◆ Written problem
Copy each of the rows below word for word, leaving out the pictures.

◆ Given entries
****

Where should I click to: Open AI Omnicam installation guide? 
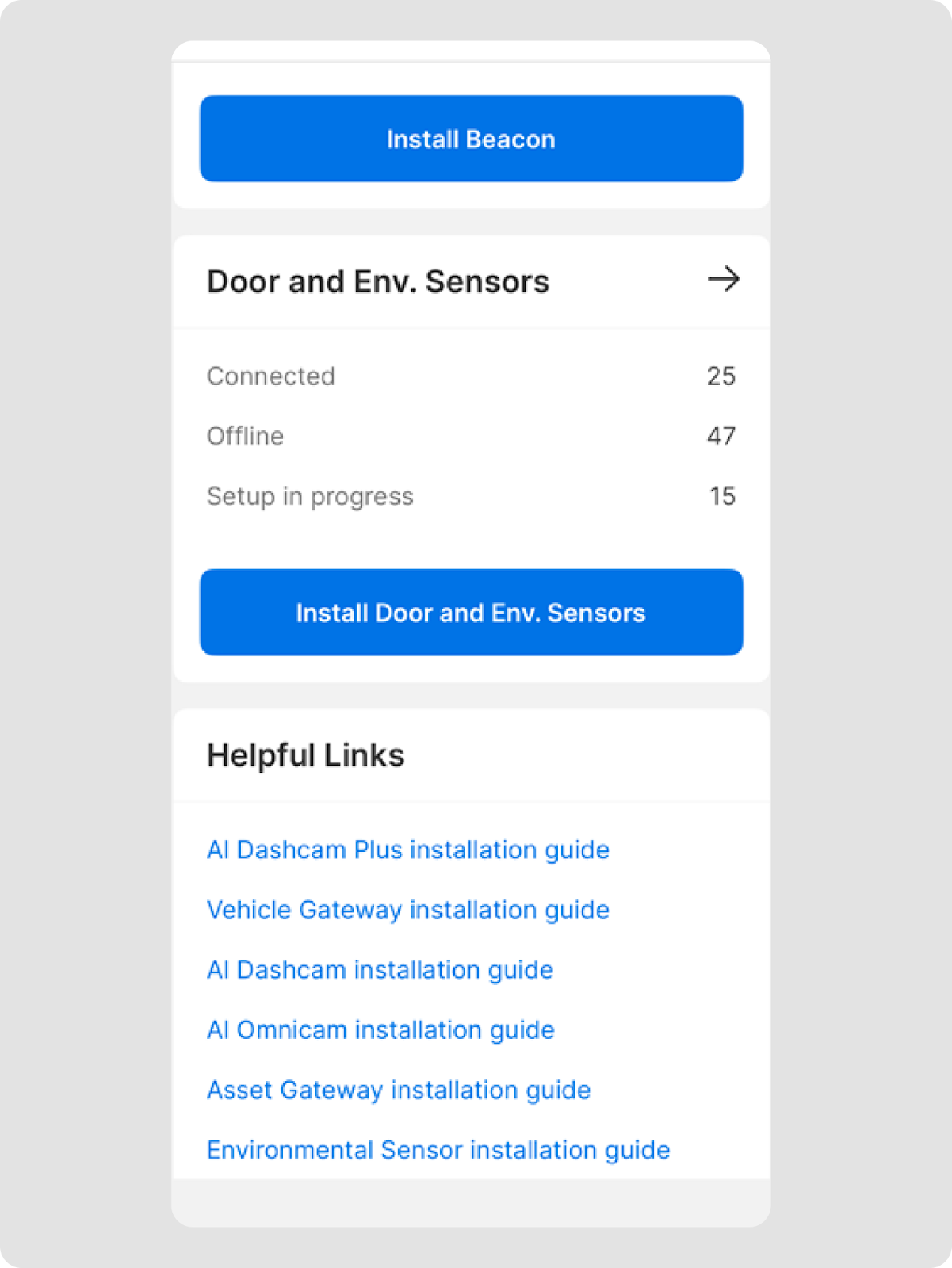[380, 1031]
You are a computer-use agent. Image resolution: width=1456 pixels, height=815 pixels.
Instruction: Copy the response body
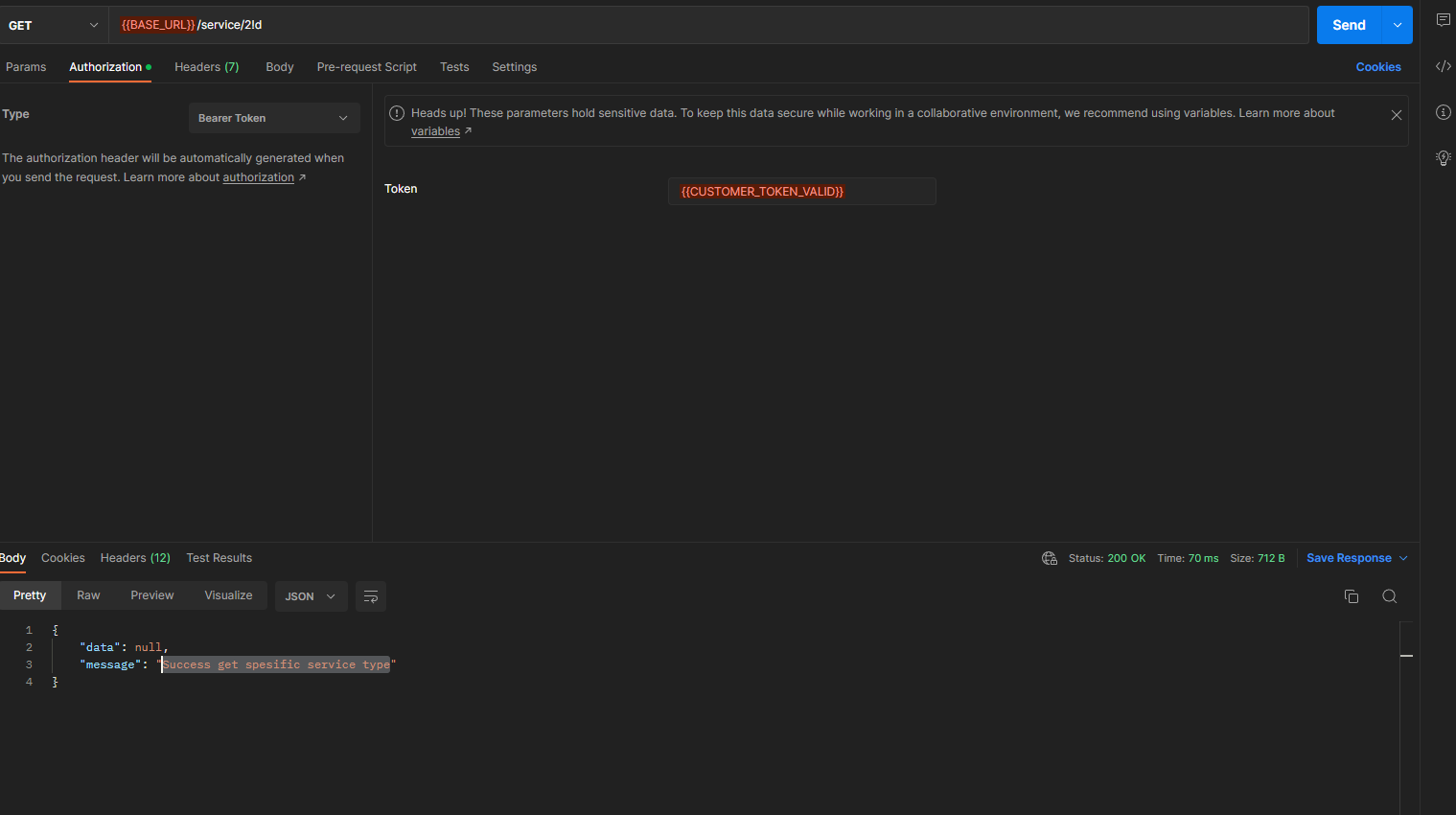(1352, 595)
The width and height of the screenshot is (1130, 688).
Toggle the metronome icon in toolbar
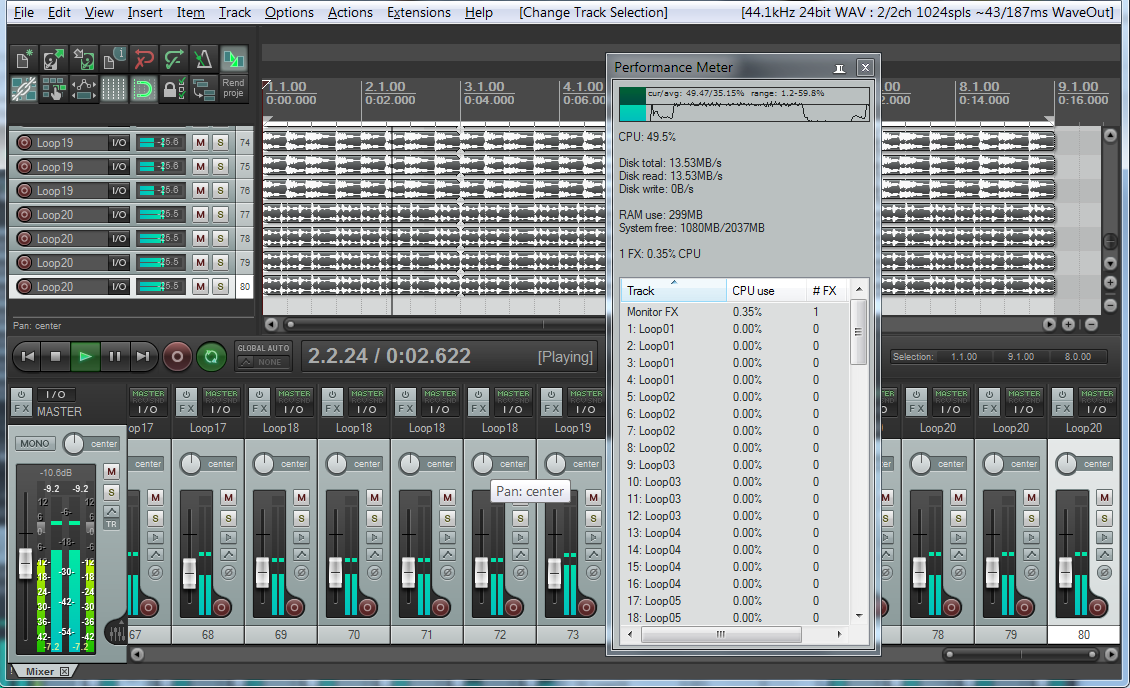[204, 60]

****

◆ Response
Where should I click to: Open AI Omnicam installation guide? 
[380, 1031]
You are a computer-use agent. Image resolution: width=1456 pixels, height=815 pixels.
Instruction: Copy the response body
(1352, 595)
The width and height of the screenshot is (1130, 688).
Toggle the metronome icon in toolbar
[204, 60]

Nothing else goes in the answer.